* Short problem A
Answer these questions from the text on AI microservices and IoT platforms:
(i) What kinds of specific tasks does the text say AI microservices are used to complete?
(ii) How does the text describe the Amber solution?
(iii) What do traditional anomaly detection approaches look for?

The same sensor-based IoT platform technology that has connected devices and appliances in our homes, is also used in large equipment like pumps and engines. If they have a sensor, they can stream information, send telemetry data out to the cloud, have the data processed and stored in a database, and send notifications back to the user based on any number of desired outputs. 

The goal of this sensor output data is to provide business intelligence that helps you make smarter decisions. But many large equipment industries collect reams of telemetry data from a wide range of devices and ultimately do nothing with it. This happens because they receive thousands of data points with no simple way to prioritize the signals showing problems.  

To combat this, companies – especially those that use large equipment that can require expensive maintenance – need to identify the specific data streams that indicate developing failure conditions. Artificial intelligence-driven microservices make processing and analyzing your asset’s data easier.

 

What’s an AI microservice?

AI microservices are used to complete specific tasks like data processing and data aggregation rather than using a single monolithic application. They’re independent, smaller solutions that are easier to deploy and integrate with third-party tools or tool sets. 

For example, our Amber solution is a serverless, cloud-to-cloud application that taps into your legacy applications, performs data-related tasks on your behalf, and serves up the data outputs in an easy-to-use format.

In other words, your days of sifting through thousands of data points to monitor your equipment’s condition are over.  

 

How do AI microservices help you get more out of your IoT platform?

Let’s say you have several worksites, each with multiple high-value assets connected through IoT sensors. It’s challenging (if not impossible) for your operators to monitor every piece of data from each of your assets. A better option is to have your operators monitor assets only when their data measurements start to indicate problems.

An AI-based solution like Boon Logic’s Amber monitors asset data for you and watches for complex data patterns that indicate when a condition exists within your asset that’s inconsistent with how it’s previously behaved.

When you use AI in this way, it performs the data analysis for you and selectively raises red flags alerting your domain expert where to take a closer look. It also helps you avoid unplanned production downtime and proactively choose the most opportune time to make critical repairs.

Instead of sifting through thousands of data sets, you’re looking at one integrated dashboard that clarifies when your domain expert needs to take action.

Here are two examples of how an AI microservice helps you get more out of your IoT platform.

 

Anomaly reporting

Traditional anomaly detection approaches look for minimum/maximum excursions of individual sensors beyond a statistically defined normal range.

* Short problem B
Rewrite the part of the records that opens with the line containing "The image size is (1159, 633)." and closes with the end of the records, substituting "In order to complete" for every "To accomplish" and leaving all else unchanged. Output only those lines.

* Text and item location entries
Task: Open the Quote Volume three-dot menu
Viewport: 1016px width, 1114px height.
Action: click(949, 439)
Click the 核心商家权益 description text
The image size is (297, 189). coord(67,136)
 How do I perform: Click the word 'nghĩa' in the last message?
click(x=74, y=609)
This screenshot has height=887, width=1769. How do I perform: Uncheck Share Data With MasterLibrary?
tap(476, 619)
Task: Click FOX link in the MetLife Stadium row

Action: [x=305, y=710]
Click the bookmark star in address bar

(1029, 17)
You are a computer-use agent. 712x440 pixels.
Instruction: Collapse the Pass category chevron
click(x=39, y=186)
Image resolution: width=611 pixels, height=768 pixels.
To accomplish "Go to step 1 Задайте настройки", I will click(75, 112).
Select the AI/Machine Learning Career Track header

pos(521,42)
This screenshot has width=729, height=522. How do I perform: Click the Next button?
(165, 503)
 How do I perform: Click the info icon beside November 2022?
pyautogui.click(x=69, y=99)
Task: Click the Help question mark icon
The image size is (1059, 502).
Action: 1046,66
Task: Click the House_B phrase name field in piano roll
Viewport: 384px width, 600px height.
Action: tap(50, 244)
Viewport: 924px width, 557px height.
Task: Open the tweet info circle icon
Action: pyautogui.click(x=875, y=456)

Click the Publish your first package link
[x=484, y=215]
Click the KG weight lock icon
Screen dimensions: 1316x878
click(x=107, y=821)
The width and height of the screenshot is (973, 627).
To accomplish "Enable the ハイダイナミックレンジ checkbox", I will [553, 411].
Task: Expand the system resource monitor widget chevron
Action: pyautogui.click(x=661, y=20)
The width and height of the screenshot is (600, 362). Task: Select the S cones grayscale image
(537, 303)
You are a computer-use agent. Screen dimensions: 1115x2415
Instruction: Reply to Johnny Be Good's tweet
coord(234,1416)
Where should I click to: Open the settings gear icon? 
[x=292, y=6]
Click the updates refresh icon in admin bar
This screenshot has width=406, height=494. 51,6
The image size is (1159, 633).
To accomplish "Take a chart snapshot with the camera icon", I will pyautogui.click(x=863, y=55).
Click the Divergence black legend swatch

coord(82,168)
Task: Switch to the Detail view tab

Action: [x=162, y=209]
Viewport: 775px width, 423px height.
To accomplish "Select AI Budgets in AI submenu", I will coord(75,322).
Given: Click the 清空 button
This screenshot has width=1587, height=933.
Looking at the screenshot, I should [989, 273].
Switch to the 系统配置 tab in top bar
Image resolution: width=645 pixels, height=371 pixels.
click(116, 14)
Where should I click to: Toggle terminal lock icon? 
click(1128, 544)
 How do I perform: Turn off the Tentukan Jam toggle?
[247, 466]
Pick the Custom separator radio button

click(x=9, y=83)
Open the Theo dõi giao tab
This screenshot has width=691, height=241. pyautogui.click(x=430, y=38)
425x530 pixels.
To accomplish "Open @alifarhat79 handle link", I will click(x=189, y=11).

* Exercise result A
(i) Specific tasks like data processing and data aggregation.
(ii) As a serverless, cloud-to-cloud application that taps into legacy applications, performs data-related tasks, and serves up the data outputs in an easy-to-use format.
(iii) Minimum/maximum excursions of individual sensors beyond a statistically defined normal range.

* Exercise result B
The image size is (1159, 633).
In order to complete "Take a chart snapshot with the camera icon", I will pyautogui.click(x=863, y=55).
Click the Divergence black legend swatch

coord(82,168)
Task: Switch to the Detail view tab

Action: [x=162, y=209]
Viewport: 775px width, 423px height.
In order to complete "Select AI Budgets in AI submenu", I will coord(75,322).
Given: Click the 清空 button
This screenshot has width=1587, height=933.
Looking at the screenshot, I should [989, 273].
Switch to the 系统配置 tab in top bar
Image resolution: width=645 pixels, height=371 pixels.
click(116, 14)
Where should I click to: Toggle terminal lock icon? 
click(1128, 544)
 How do I perform: Turn off the Tentukan Jam toggle?
[247, 466]
Pick the Custom separator radio button

click(x=9, y=83)
Open the Theo dõi giao tab
This screenshot has width=691, height=241. pyautogui.click(x=430, y=38)
425x530 pixels.
In order to complete "Open @alifarhat79 handle link", I will click(x=189, y=11).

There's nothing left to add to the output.